2022 Year in Review

2022 Year in Review

Ozone Exceedance Days Cut in Half; Permitting, Compliance Sections Stay Busy
2022 Clark County Air Quality Year in Review

Ozone exceedance days were cut in half in 2022, compared to 2021, while dust exceedance days increased. That’s according to year-end data gathered by Clark County’s Department of Environment and Sustainability (DES). DES Division of Air Quality officials believe the ozone decreases were due largely to the lack of wildfire smoke influence last year.

“In four of our previous five summers, wildfire smoke heavily influenced ozone formation in the region,” said Paul Fransioli, senior air quality forecaster. “Our exceedance days were caused by a combination of factors: homegrown pollutants such as vehicle exhaust, summer sun and heat, weather patterns and transport of pollutants from other regions.”

In 2022, DAQ recorded 14 days when ozone levels exceeded the U.S. Environmental Protection Agency’s health-based, national ambient air quality standards (NAAQS); down from 28 exceedance days in 2021.

Dry conditions in outlying areas combined with high wind events last year led to eight days when PM10 (dust) exceeded the EPA’s NAAQS; an increase over 2021’s total of three PM10 exceedance days. High winds and blowing dust are familiar to people in Clark County, but the ongoing drought may be partially responsible.

“Much of the dust we saw last year was the result of wind picking up dust in the desert and blowing it into the Vegas valley,” said Fransioli.

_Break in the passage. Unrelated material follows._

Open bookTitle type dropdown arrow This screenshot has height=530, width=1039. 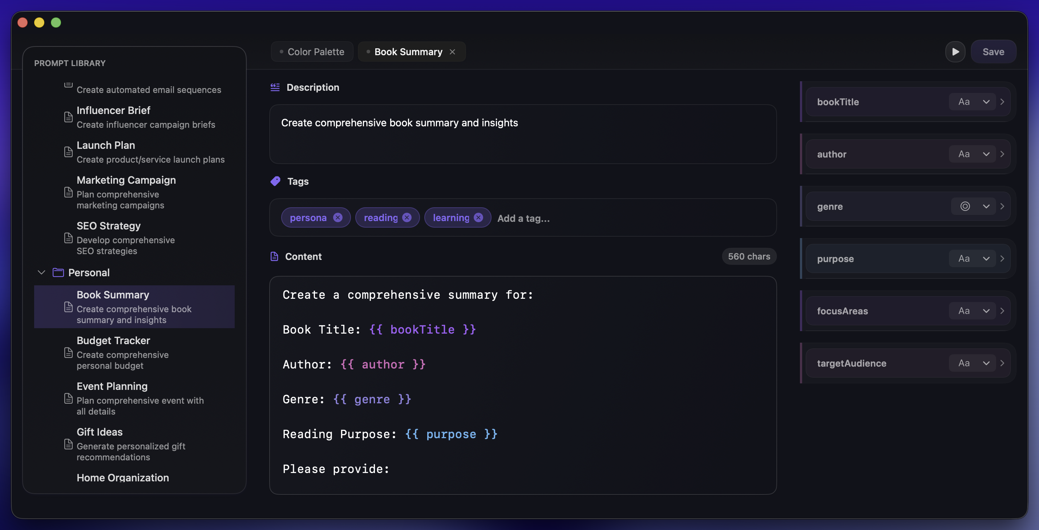(986, 102)
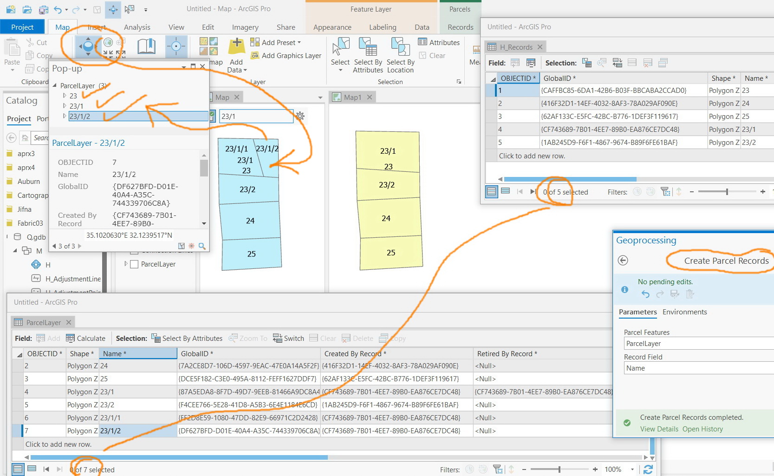Show only selected records in H_Records table
Viewport: 774px width, 476px height.
pos(505,191)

Overall, 2022 was a busier year for DES. Its Permitting section registered increases in active operating permits, permits applications received and permits issued from 2021. The Compliance section’s Air Quality Hotline answered and resolved more calls in 2022 than 2021. Compliance also conducted more construction and stationary source inspections and issued more construction permits last year than 2021.